PROBLEM DESCRIPTION
Answer these questions using the article on albino redwoods below.
(a) About how many albino redwoods currently exist in California?
(b) Which heavy metals does the article name as present in the albino trees' needles?
(c) What occurrence did Moore say was possibly linked to California's drought?

Segment Start: SELECTED EXTRACT

Stalking Down Answers: Why Are Some Redwoods White?
The mysterious pale trees many not just be odd genetic mutations, a new study finds
Ghost-like trees lurk in the dark understory of California’s redwood forests, appearing as white apparitions among their towering brown and green neighbors. The pale trees, known as albino redwoods, have long been a mystery to researchers, but new research presented at the 2016 Coast Redwood Science Symposium may finally shed light on their purpose, Paul Rogers reports for The Mercury News.
Scientists have documented Albino redwoods in Northern California as far back as 1866, but only about 400 of the trees currently exist in the state. The trees survive despite lacking chlorophyll, which prevents them from photosynthesizing. Since they can’t produce their own energy, they make a living through what seems like a parasitic relationship, sprouting up from the branches or roots of the larger parent trees, Rogers tells Renee Montagne for NPR’s Morning Edition. But whether these ghost-like trees are harmful to their hosts has remained unknown, until now.
A new analysis by Zane Moore, a doctoral student at the University of California Davis, suggests that the albino trees are not parasites, but could actually help the parent trees survive. Moore’s analysis shows that the albino trees’ needles contain high levels of toxic heavy metals, including nickel, copper and cadmium. These heavy metals were at least twice as high in the albino redwoods compared to healthy redwood trees, Rogers tells NPR, suggesting that the trees could be serving as a soil filter.
“They are like a liver or kidney that is filtering toxins,” Moore tells The Mercury News. “They are basically poisoning themselves.” If cloned, the albinos could potentially act as a kind of sponge in areas with toxic metals in the soil, Rodgers says.
The preliminary results mesh well with Moore’s earlier observations that albino redwoods may help the forest giants adapt to stressful situations. In 2014, Moore told Peter Jaret at National Geographic that he had recently witnessed an unusual number of young albinos—an occurrence possibly linked to California’s drought.

Segment End: SELECTED EXTRACT
Segment Start: PROVIDED MATERIAL

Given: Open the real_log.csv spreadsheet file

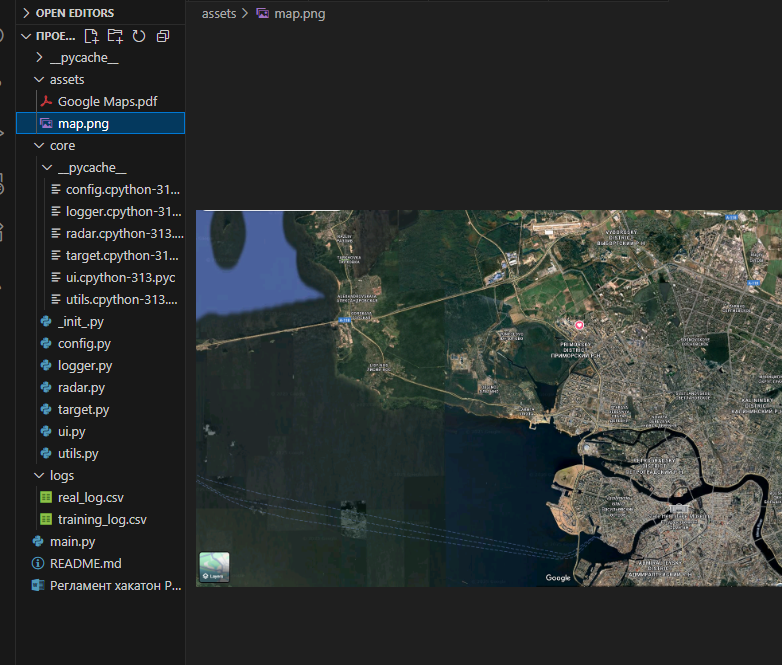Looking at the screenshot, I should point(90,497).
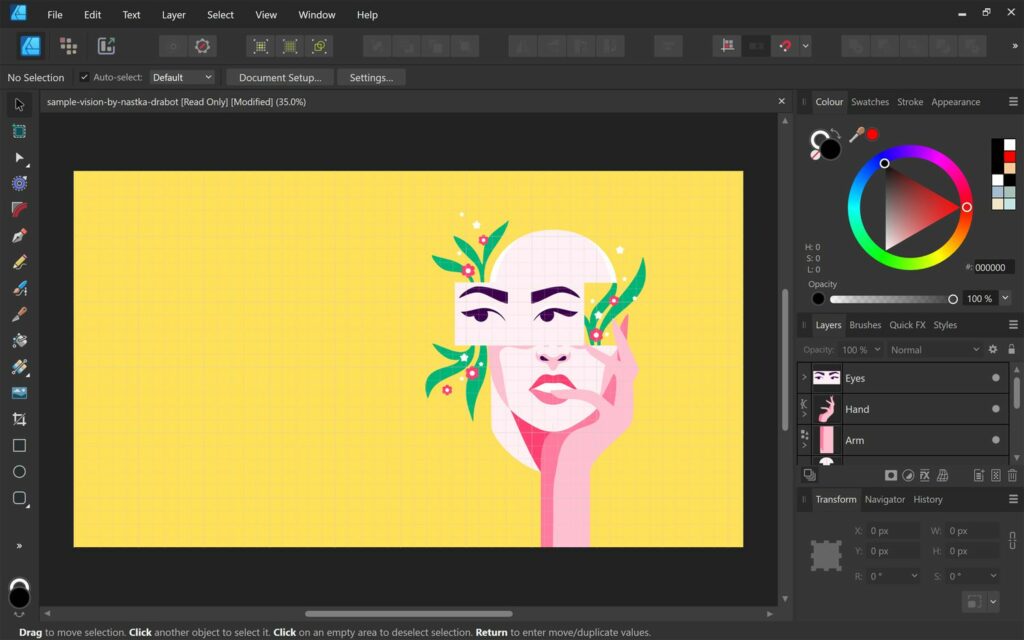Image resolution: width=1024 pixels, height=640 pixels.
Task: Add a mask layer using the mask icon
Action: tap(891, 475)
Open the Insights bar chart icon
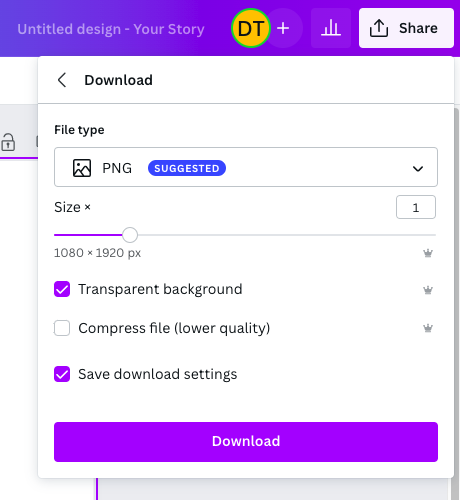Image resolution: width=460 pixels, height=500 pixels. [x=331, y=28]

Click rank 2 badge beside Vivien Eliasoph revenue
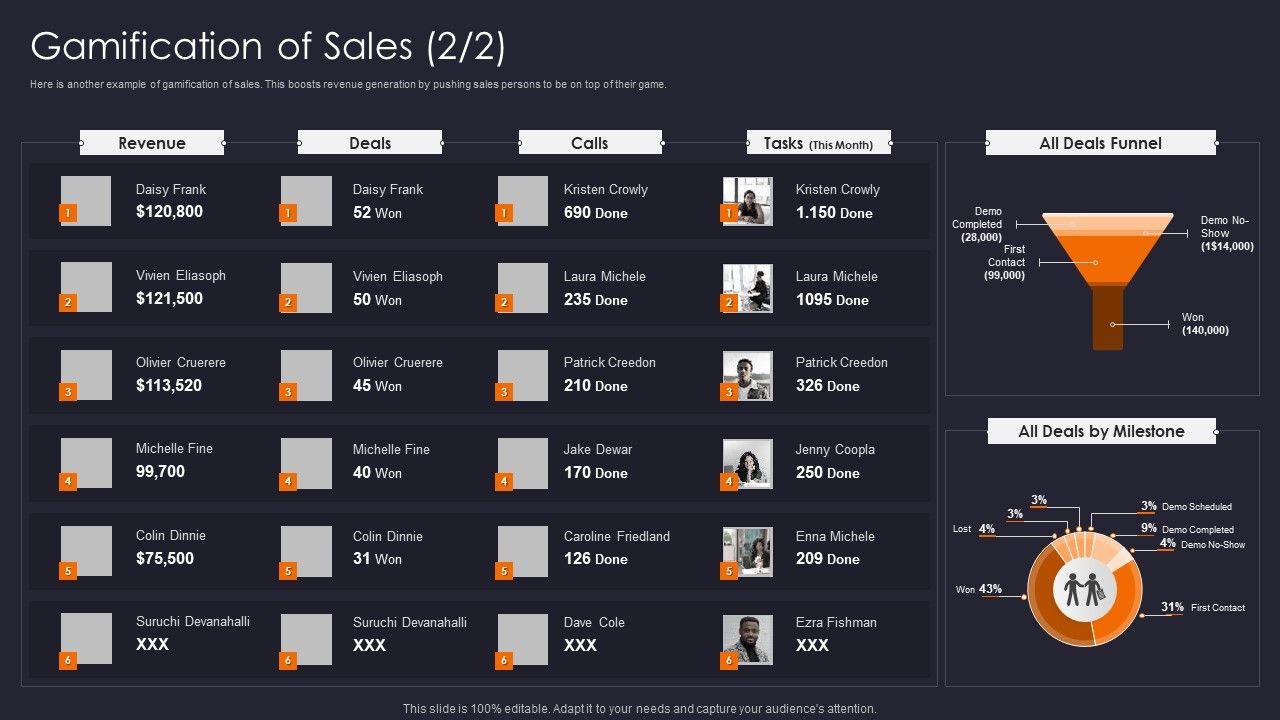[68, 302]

Segment End: PROVIDED MATERIAL
Segment Start: PROVIDED MATERIAL

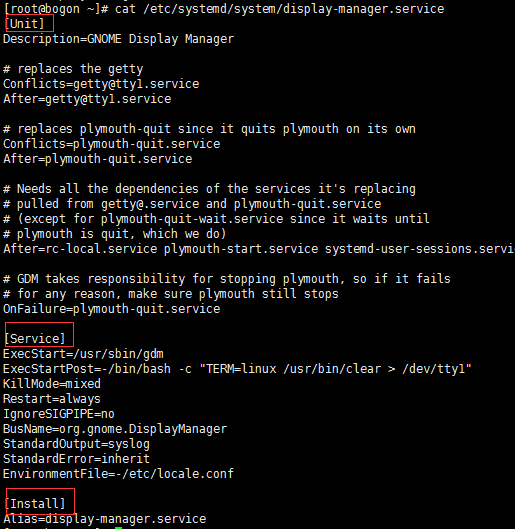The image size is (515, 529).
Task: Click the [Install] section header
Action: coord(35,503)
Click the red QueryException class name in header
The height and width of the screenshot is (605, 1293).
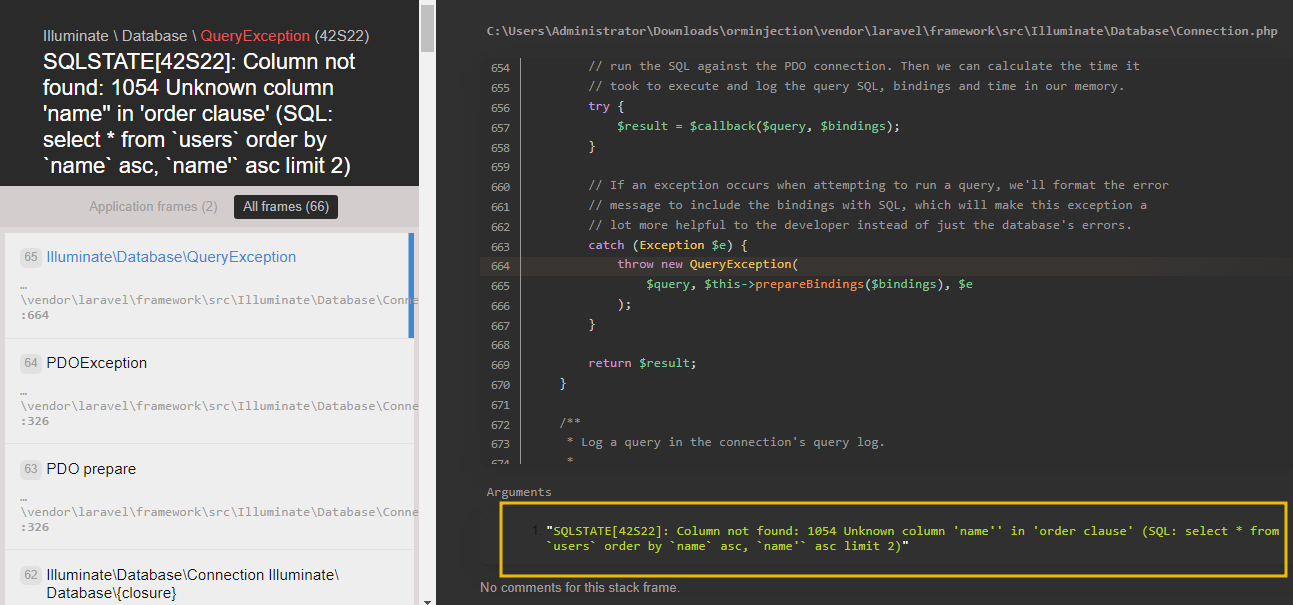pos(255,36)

Segment End: PROVIDED MATERIAL

REPLY
(a) About 400.
(b) Nickel, copper and cadmium.
(c) An unusual number of young albinos.